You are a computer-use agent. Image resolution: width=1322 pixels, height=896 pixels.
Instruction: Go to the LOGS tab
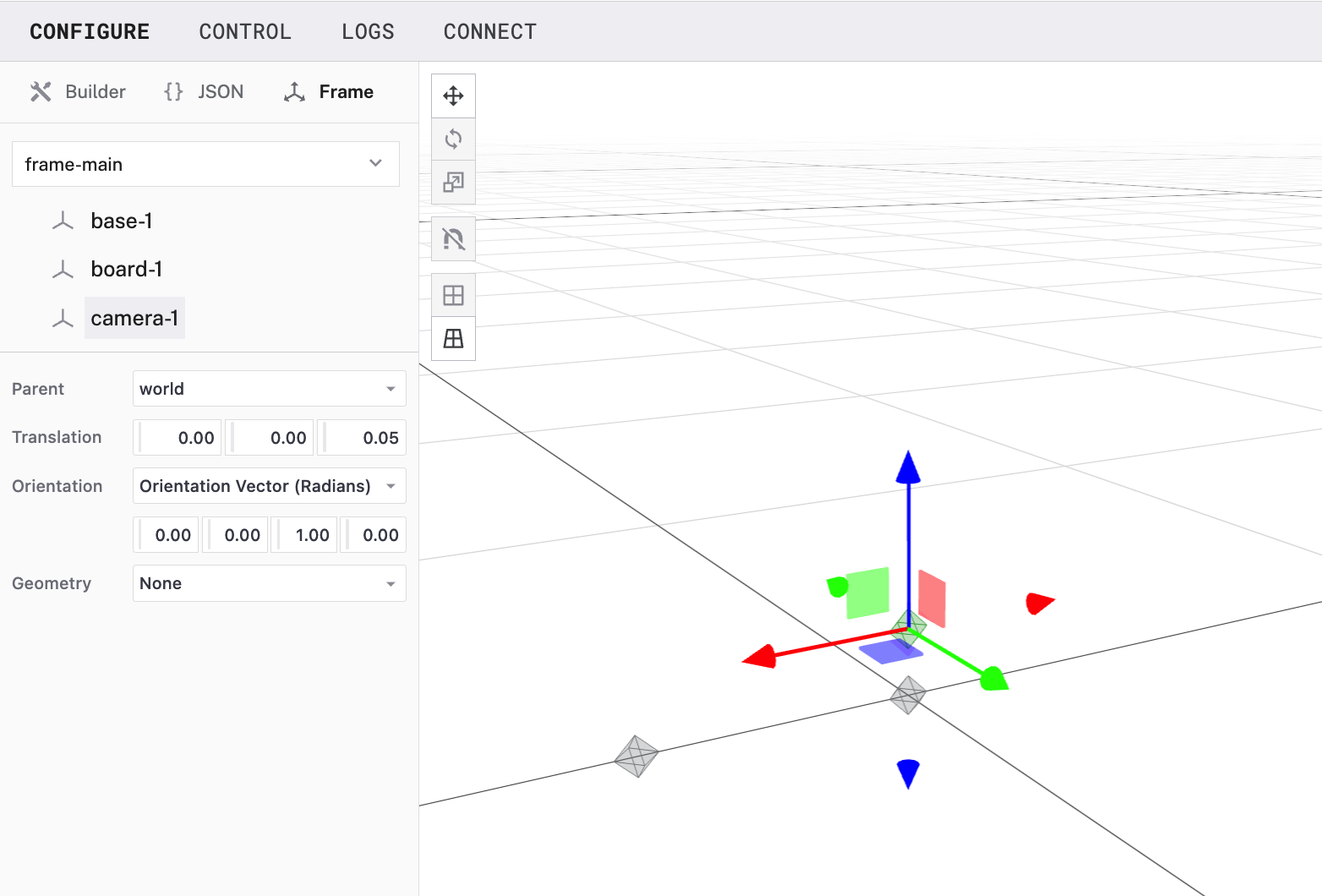point(368,32)
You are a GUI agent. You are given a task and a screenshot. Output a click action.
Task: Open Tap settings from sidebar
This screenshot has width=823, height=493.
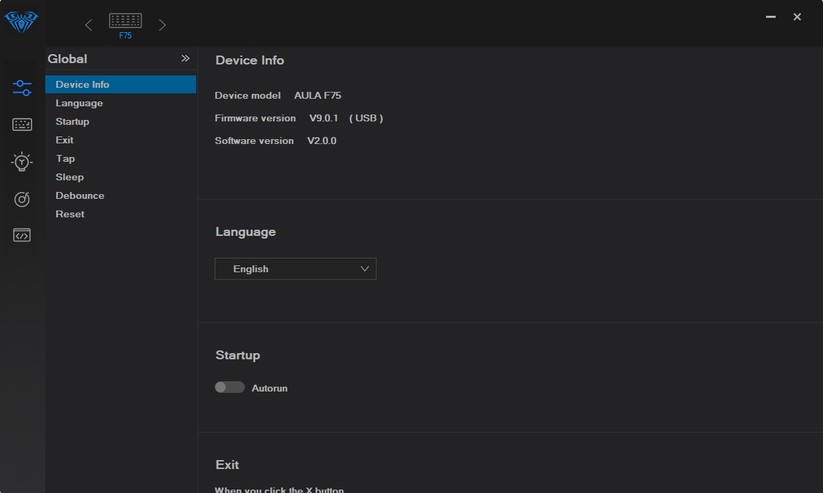point(65,159)
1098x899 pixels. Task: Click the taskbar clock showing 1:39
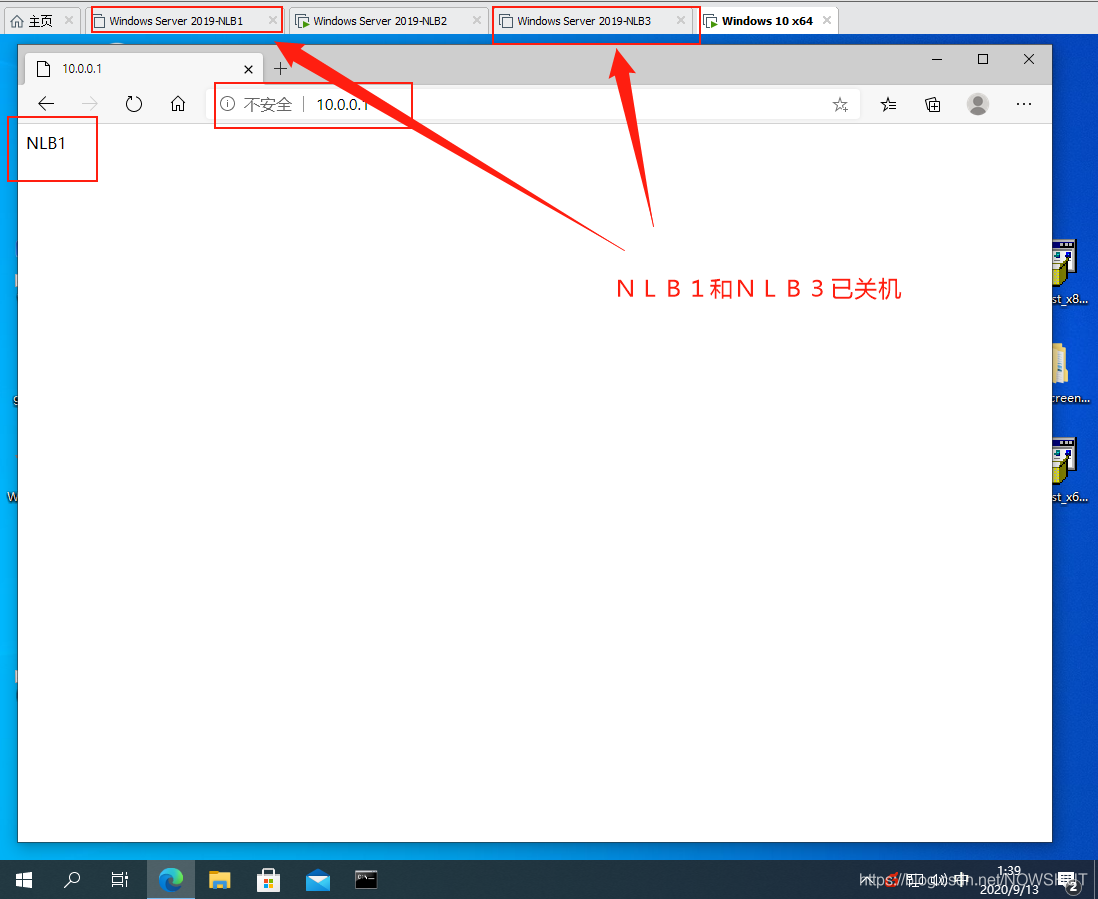pyautogui.click(x=1008, y=879)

YOUR TASK -
Print out the whole of the material word for word, without pictures.

RESULT OF THIS EXERCISE -
You are a computer-use agent. Image resolution: width=1322 pixels, height=896 pixels.
Instruction: Go to the LOGS tab
point(368,32)
You are a GUI agent. You are given a task and a screenshot. Output a click action.
Task: Open Tap settings from sidebar
This screenshot has width=823, height=493.
point(65,159)
1098x899 pixels. Task: Click the taskbar clock showing 1:39
pyautogui.click(x=1008, y=879)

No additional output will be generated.